The Energy Act of 2005 increased the duration of daylight saving starting in 2007, and this year it now extends from early March until the first of November.

Originally, daylight saving was a concept that gained popularity among several countries — including the U.S. — during World War I. But the popular notion that it helps save energy by fitting more human activity in the daylight hours has never been borne out by most of the evidence, Downing said, although one Energy Department study showed electricity use declined 0.03 percent.

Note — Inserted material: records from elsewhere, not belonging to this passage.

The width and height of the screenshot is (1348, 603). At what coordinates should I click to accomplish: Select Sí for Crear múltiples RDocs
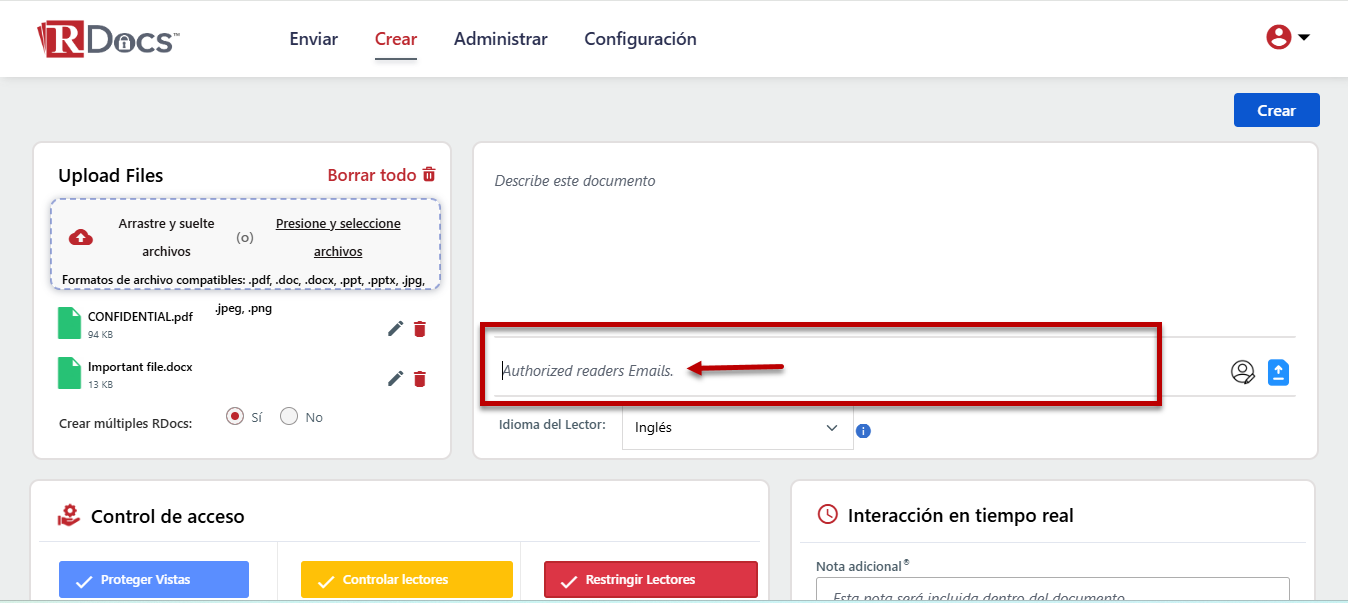click(x=235, y=417)

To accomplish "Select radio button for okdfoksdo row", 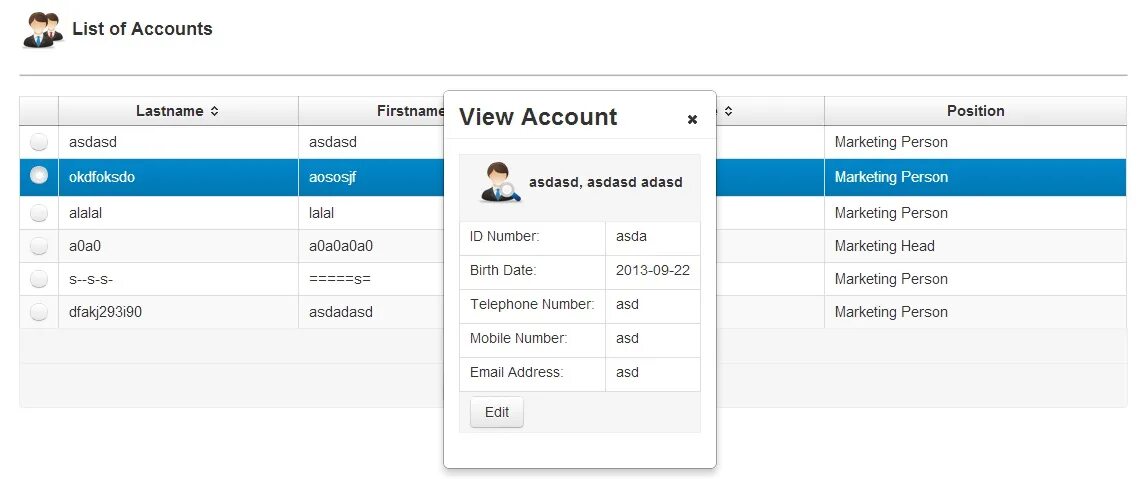I will tap(39, 176).
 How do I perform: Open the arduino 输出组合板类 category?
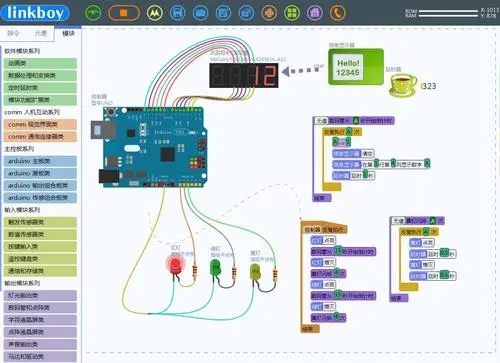click(40, 185)
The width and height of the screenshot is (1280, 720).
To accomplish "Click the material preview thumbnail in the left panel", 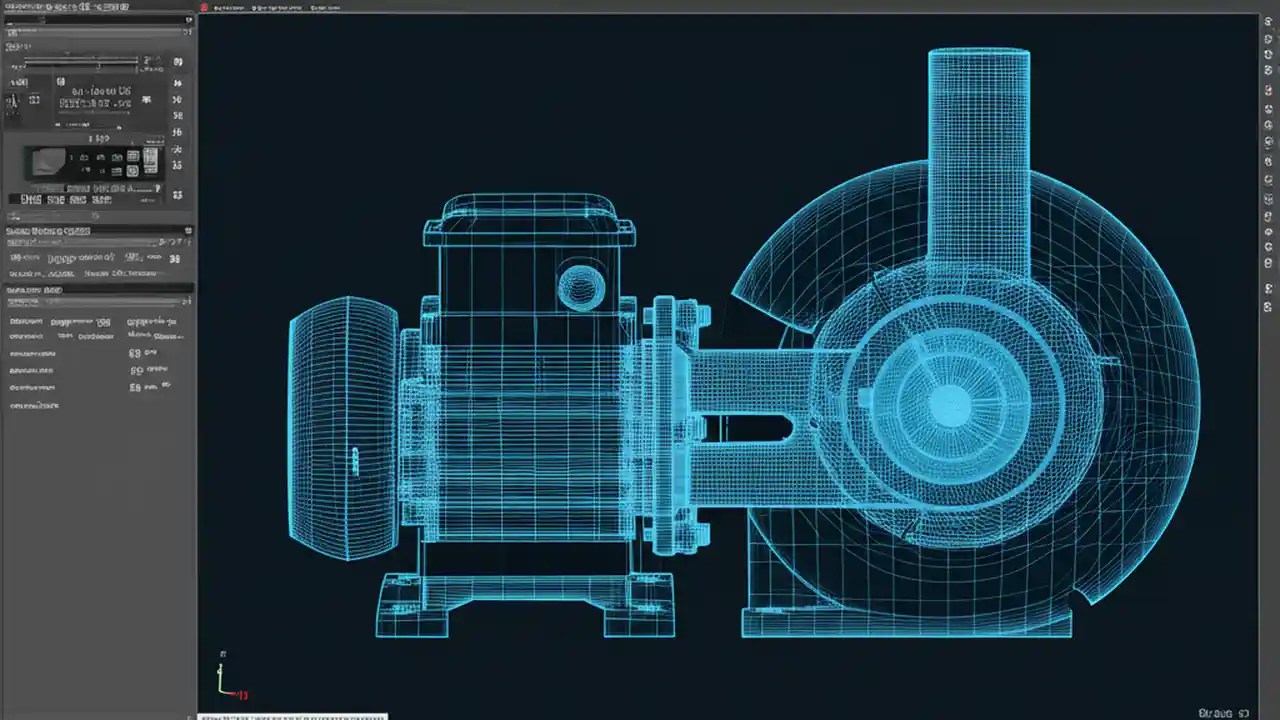I will pos(47,163).
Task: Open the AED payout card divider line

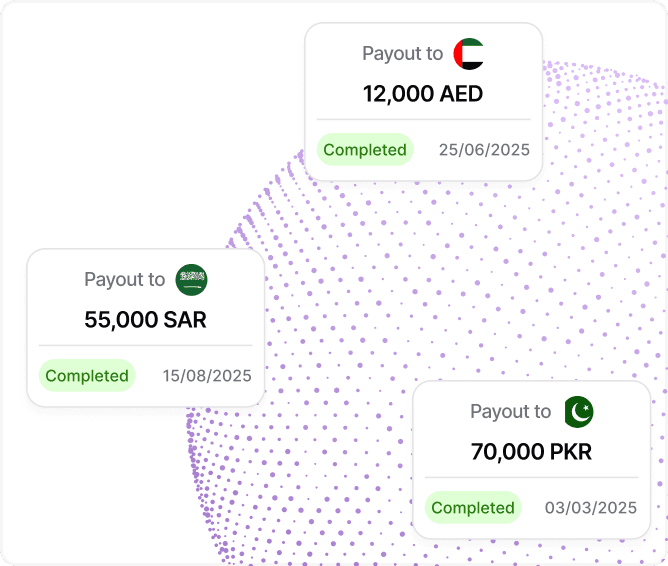Action: [x=423, y=120]
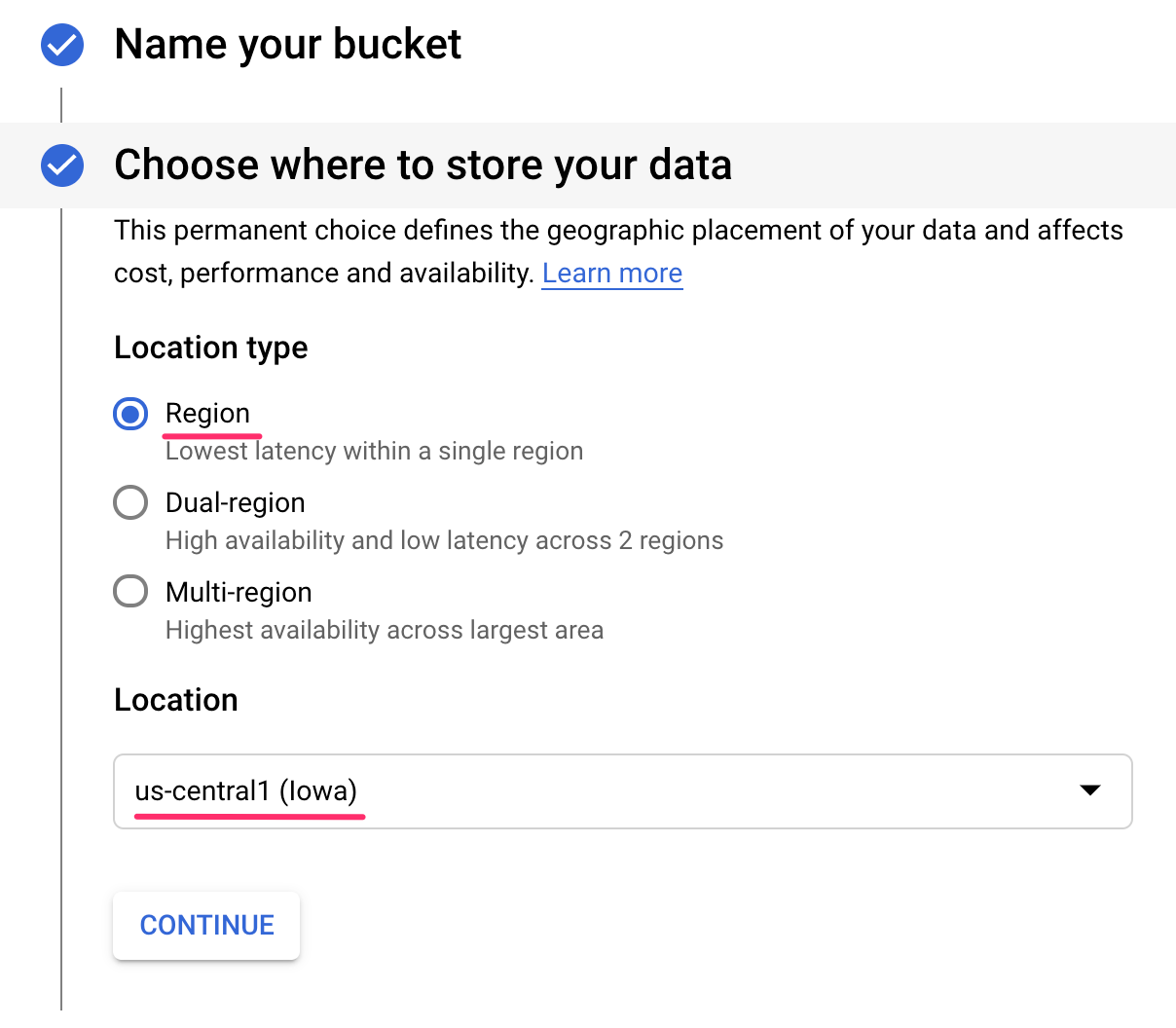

In fact, the more comprehensive studies indicate that people drive more with more evening light and thus it actually boosts energy consumption, he said.

If there's no savings there, there's also no savings when it comes to retail: People tend to shop more when the daylight hours extend later.

The golf industry, for example, managed to double its revenue from equipment and greens fees to $400 million in 1986, a year when daylight saving was extended by an extra month, Downing said. For unknown reasons, convenience stores also typically see a boost when the clocks move forward.

A spokesman for Kingsford Charcoal, the maker of black briquettes, said two years ago when Congress extended daylight saving, it saw another spike in sales, although he declined to quantify it. It's a big enough boost that — despite the wintry weather still affecting much of the country — the company is launching a new ad campaign this weekend to inform people "winter's over, it's time to come out and grill."

Not everyone is a big fan of daylight saving. Some parents complain it disrupts children's sleep cycles. Farmers, who have many pre-dawn tasks to do, complain it reduces the time they have to go to market.

But Joe Carmack, owner of outdoor store Garden District, said it draws customers into his Washington, D.C., store and begins the "greenification" of the city.

The stores see a boost in traffic starting with the daylight saving switch, so the stores extend their hours to 9 p.m. or 9:30 p.m. The change triggers people's urge to be outside, Carmack said. "People like to garden after work and it's a great way to just change gears," he said.

Despite the lack of savings and the complications of adjusting clocks and coordinating flight times with parts of the world that don't abide by daylight saving, Downing said, daylight saving probably survived and thrives because people love it. His explanation: "We read light as a reward and darkness as punishment, and so when we have an excess amount of light as we do in the long days of summer, we do seem to feel that the world is a more benign place."